On 5 February John Maynard Keynes had written to Philippa Strachey, ‘I hear that you may want hired roughs next Saturday. If I can be of any use I am at your service after 1 o’clock’. He kept to his word and acted as chief steward at Exeter Hall in the Strand where, at the end of their march, the suffragists rallied for speeches from, among others, Lady Strachey. Keynes had long been exposed to the workings of the women’s suffrage campaign; his mother was a practical exponent of ‘women’s rights’ and his father, a close friend of Henry Fawcett, had in 1888 been auditor of the Cambridge Women’s Suffrage Association. This influence had permeated sufficiently for Keynes, in 1912, to demur at the inscription of ‘Votes for Women: IDT’ on a bas-relief by Eric Gill depicting a copulating couple, in which the woman was on top. ‘IDT’ was Gill’s way of making light of the issue as the letters stood for ‘I Don’t Think’. Keynes wanted to buy this work but only did so after Gill agreed to remove the inscription.

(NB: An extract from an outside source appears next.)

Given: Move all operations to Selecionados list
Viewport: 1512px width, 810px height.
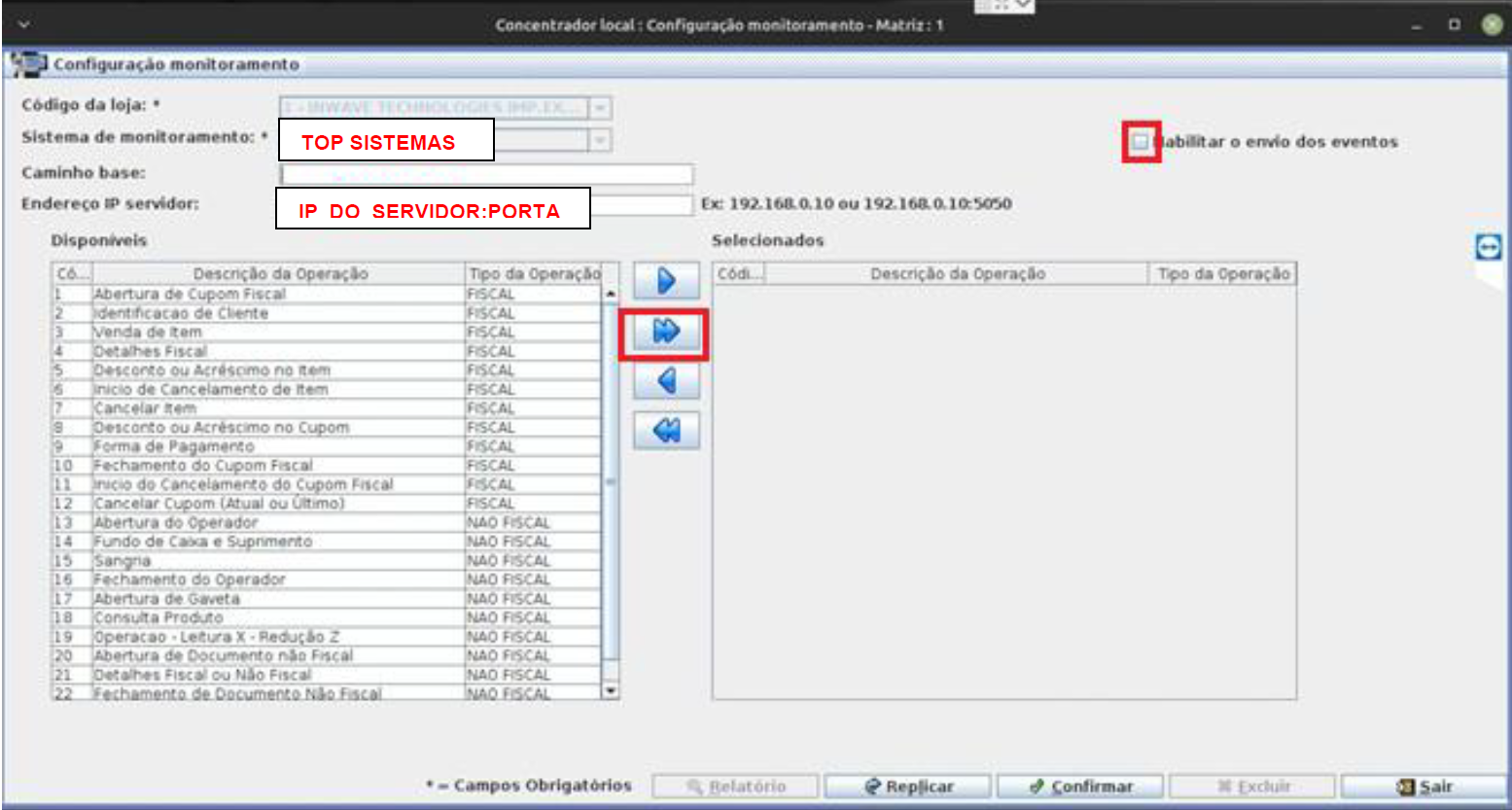Looking at the screenshot, I should 666,333.
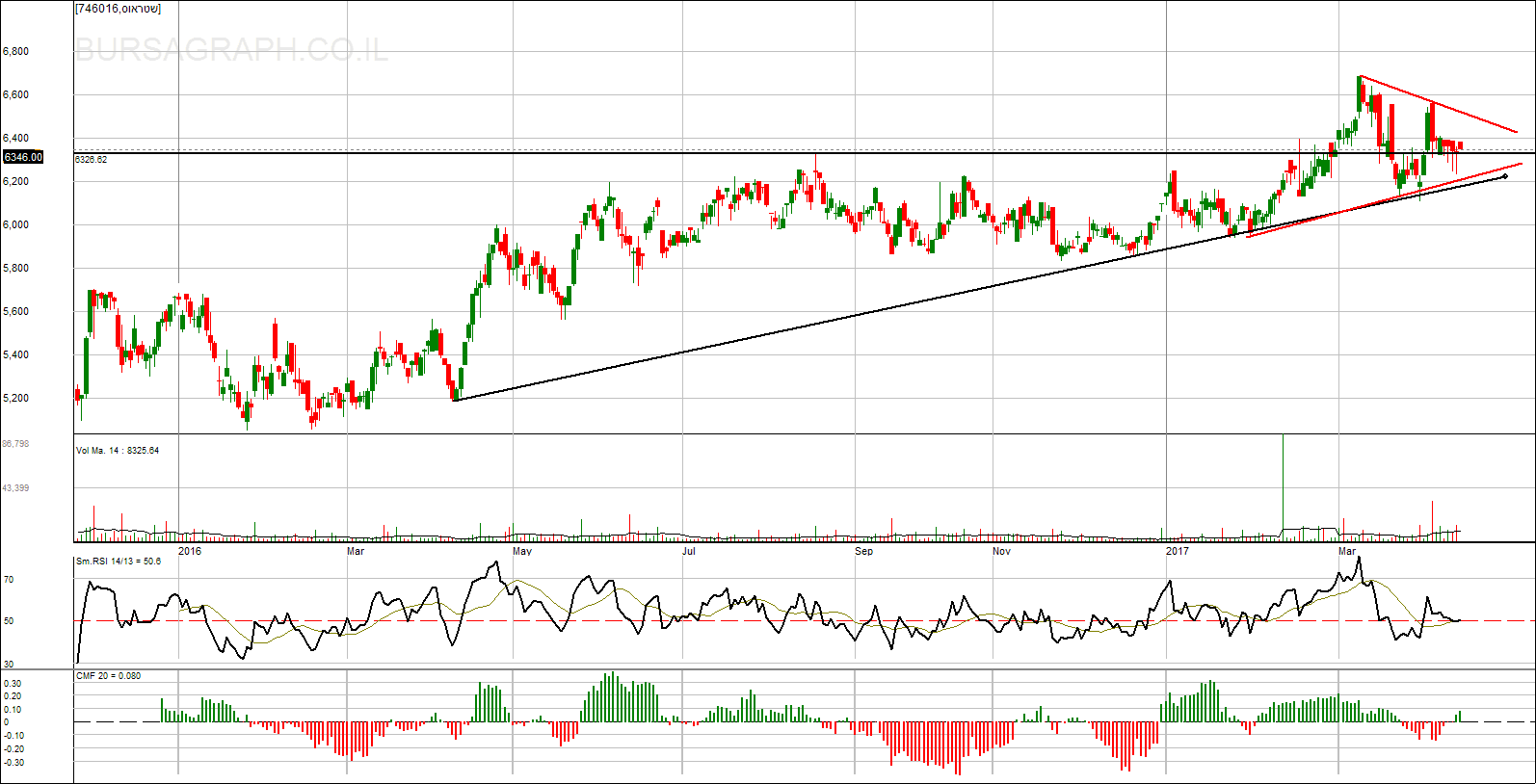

Lady Strachey had been an early supporter of the women’s suffrage campaign, having in 1867 signed one of the first petitions in favour of women’s suffrage, probably that presented by John Stuart Mill on behalf of the Edinburgh Society. From 1901 she had been a regular subscriber to the Central Society for Women’s Suffrage, as was her husband. A week after the Mud March Lady Strachey was present at Caxton Hall on the occasion of a WSPU ‘Women’s Parliament’, a meeting that ended in chaos and arrests. Elizabeth Robins, actress and suffragette, afterwards wrote to Lady Strachey, ‘I looked for you during the later evening and was very relieved that you were not to be seen, for the fact was that the police grew very violent as the hours went on…’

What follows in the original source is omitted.